Film Crew on location (Wiki Commons)

Over the years, the stage and screen have not been kind to the mentally ill.

While illnesses like cancer, disabilities like multiple sclerosis, and other medical issues have largely been dealt with favorably in Hollywood, mental illnesses have usually gotten a bad rap.

Until recently, fictional portrayals of the mentally ill usually showed them as violent, dastardly, or worse. At the pinnacle of the beginnings of change on the silver screen, however, was the 1975 film One Flew Over the Cuckoo's Nest starring Jack Nicholson.

One Flew Over the Transition

The film is at once stereotypical pre-90s Hollywood with the mentally ill being shown as either drooling shufflers or violent spaztics and no in between. Nicholson himself portrays a character that is not severely mentally ill, but is using his ability to get a diagnosis as a way to avoid a harsh prison sentence.

The film's plot, however, has thematic undertones that attack the previous norm in which hospitals the likes of which Nicholson's character finds himself were common. Patients were heavily sedated with mind-numbing drugs and herded about like sleepy children in barely adequate institutional housing conditions. The portrayal of the sometimes harsh and even inhumane treatment of those patients who refused to conform, including the use of electroshock therapies and lobotomies, was shown in a (rightfully) negative light in the film.

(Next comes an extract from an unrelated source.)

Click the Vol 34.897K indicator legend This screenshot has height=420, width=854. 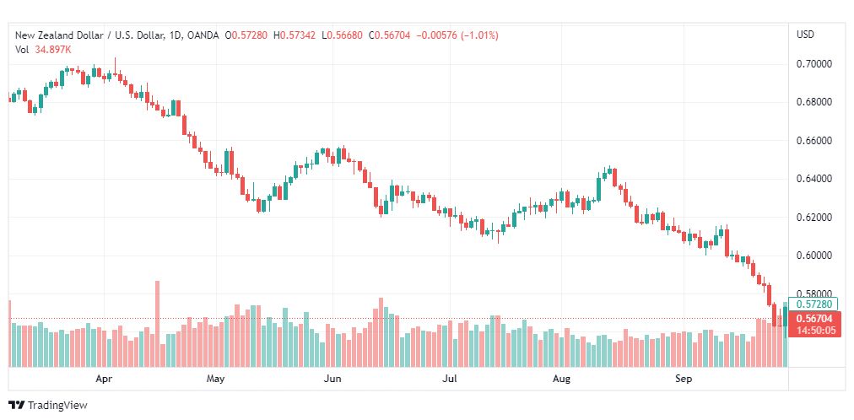pyautogui.click(x=43, y=50)
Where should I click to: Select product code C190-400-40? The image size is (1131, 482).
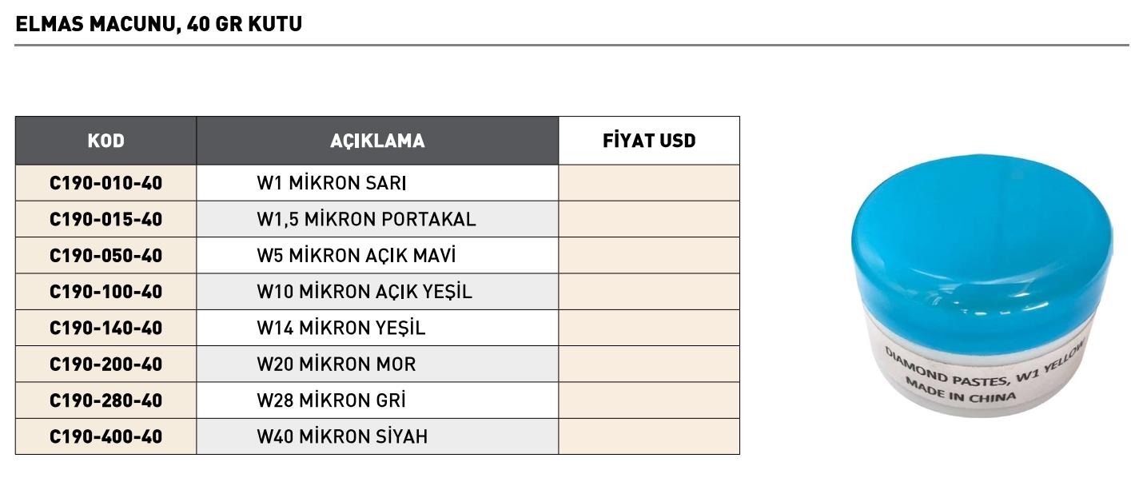[x=106, y=436]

The film sits at a transitory period in our history when this standard treatment of mental patients was being replaced with today's more therapeutic, accepting approach. So although the movie is hard to watch for some who suffer from mental illnesses, it is a strong showing of how far we've come at a time when changes were just beginning.

Ocean Heaven

Fast forward to 2010 when action film and martial art's movie star Jet Li stars in a dramatic role as the father of an autistic boy. Li's character learns that he has a terminal illness and must make arrangements for the continued care of his beloved and very disabled autistic son. It's a touching, emotionally intense film that portrays the struggles of life around autism as well as the rewards that parents reap from keeping up the good fight.

The depiction of the way a loving father and close family friends teach the autistic young man life's basic skills as well as how to cope with the death of loved ones is a touching tribute to the everyday struggles autism brings to families everywhere.

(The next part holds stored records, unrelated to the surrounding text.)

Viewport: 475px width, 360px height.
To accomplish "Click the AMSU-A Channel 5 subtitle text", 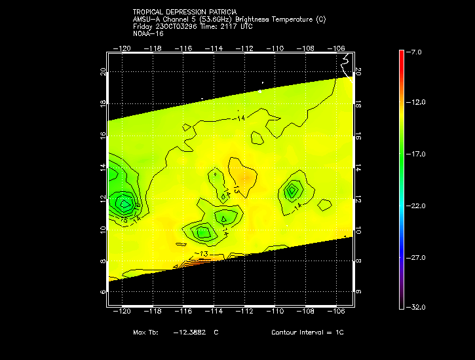I will point(229,20).
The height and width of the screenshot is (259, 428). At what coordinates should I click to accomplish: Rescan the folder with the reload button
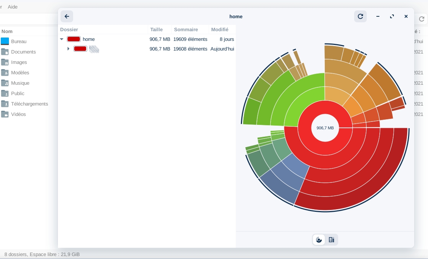(x=360, y=16)
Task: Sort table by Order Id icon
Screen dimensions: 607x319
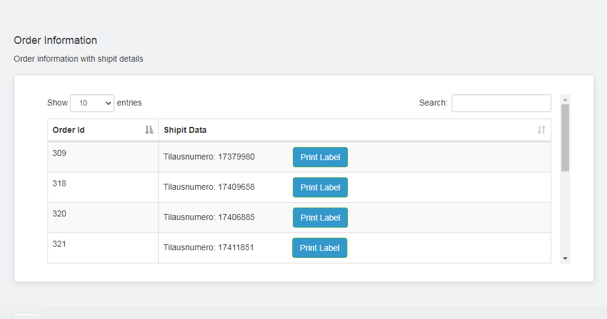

The boarding school for autistic children in Ocean Heaven is a far cry from the sterile, tattered institution shown in Cuckoo's Nest.

The Negative Mythology Continues

Yet the negative stereotypes associated with mental illnesses continue in Hollywood. Many films still portray the mentally ill as problematic, violent, and as some sort of negative burden on society as a whole. But the tide is turning, slowly, as more and more films continue showing mental illness in a positive way.

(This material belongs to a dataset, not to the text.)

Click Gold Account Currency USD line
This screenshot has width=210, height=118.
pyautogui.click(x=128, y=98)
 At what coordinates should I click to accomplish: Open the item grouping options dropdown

Even films that halfway make fun of mental illnesses, like Adam Sandler's Waterboy (1998) still manage to show the mentally ill in a positive light and leave the audience with a better feeling about the mentally ill than they might have had before. Other early films like Deer Hunter (1978) dealt with post traumatic stress disorder (PTSD) in a way that was not entirely negative.

Other films like Rain Man (1988) and Mercury Rising (1998) also dealt with autism in a positive way. At the same time, disassociative and personality disorders are often the crux of horror films and the central theme for the antagonist in films even today.

Despite having come a long way since the days of "all of the mentally ill are bad" to today's "some maybe aren't" portrayals in Hollywood, there is still a long way to go from here. With continued public outreach, the public perception of mental illnesses can continue to be swayed.